Records drawn from a dataset
[Start of section]
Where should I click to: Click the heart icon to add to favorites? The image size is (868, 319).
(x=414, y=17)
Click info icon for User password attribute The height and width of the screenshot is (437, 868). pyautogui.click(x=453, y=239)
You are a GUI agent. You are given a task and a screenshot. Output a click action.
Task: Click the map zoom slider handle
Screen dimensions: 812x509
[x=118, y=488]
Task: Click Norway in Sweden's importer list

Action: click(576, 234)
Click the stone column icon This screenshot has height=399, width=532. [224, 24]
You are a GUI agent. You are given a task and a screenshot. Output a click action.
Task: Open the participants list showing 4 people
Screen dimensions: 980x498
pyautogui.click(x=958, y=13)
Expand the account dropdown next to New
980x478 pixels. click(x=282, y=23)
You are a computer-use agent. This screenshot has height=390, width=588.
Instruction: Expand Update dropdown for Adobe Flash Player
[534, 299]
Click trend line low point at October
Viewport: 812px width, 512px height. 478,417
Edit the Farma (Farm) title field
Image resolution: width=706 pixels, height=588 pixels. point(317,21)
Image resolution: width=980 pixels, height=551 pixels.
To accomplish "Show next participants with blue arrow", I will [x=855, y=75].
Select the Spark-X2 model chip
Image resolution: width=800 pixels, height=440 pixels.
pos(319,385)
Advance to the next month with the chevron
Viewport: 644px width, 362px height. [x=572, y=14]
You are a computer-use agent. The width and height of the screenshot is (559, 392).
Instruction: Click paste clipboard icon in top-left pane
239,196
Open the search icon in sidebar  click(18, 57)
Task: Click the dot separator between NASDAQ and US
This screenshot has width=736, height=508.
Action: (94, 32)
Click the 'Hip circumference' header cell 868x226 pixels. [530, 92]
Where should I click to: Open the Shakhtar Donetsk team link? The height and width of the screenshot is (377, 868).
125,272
[End of section]
AIM OF THE TASK —
Exactly as they stand, repeat all the records.

OUTPUT —
Where should I click to: Click the heart icon to add to favorites? The image size is (868, 319).
(x=414, y=17)
Click info icon for User password attribute The height and width of the screenshot is (437, 868). pyautogui.click(x=453, y=239)
You are a GUI agent. You are given a task and a screenshot. Output a click action.
Task: Click the map zoom slider handle
Screen dimensions: 812x509
[x=118, y=488]
Task: Click Norway in Sweden's importer list

Action: click(576, 234)
Click the stone column icon This screenshot has height=399, width=532. [224, 24]
You are a GUI agent. You are given a task and a screenshot. Output a click action.
Task: Open the participants list showing 4 people
Screen dimensions: 980x498
pyautogui.click(x=958, y=13)
Expand the account dropdown next to New
980x478 pixels. click(x=282, y=23)
You are a computer-use agent. This screenshot has height=390, width=588.
Instruction: Expand Update dropdown for Adobe Flash Player
[534, 299]
Click trend line low point at October
Viewport: 812px width, 512px height. 478,417
Edit the Farma (Farm) title field
Image resolution: width=706 pixels, height=588 pixels. point(317,21)
Image resolution: width=980 pixels, height=551 pixels.
To accomplish "Show next participants with blue arrow", I will [x=855, y=75].
Select the Spark-X2 model chip
Image resolution: width=800 pixels, height=440 pixels.
pos(319,385)
Advance to the next month with the chevron
Viewport: 644px width, 362px height. [x=572, y=14]
You are a computer-use agent. The width and height of the screenshot is (559, 392).
Instruction: Click paste clipboard icon in top-left pane
239,196
Open the search icon in sidebar  click(18, 57)
Task: Click the dot separator between NASDAQ and US
This screenshot has width=736, height=508.
Action: (94, 32)
Click the 'Hip circumference' header cell 868x226 pixels. [530, 92]
Where should I click to: Open the Shakhtar Donetsk team link? The height and width of the screenshot is (377, 868).
125,272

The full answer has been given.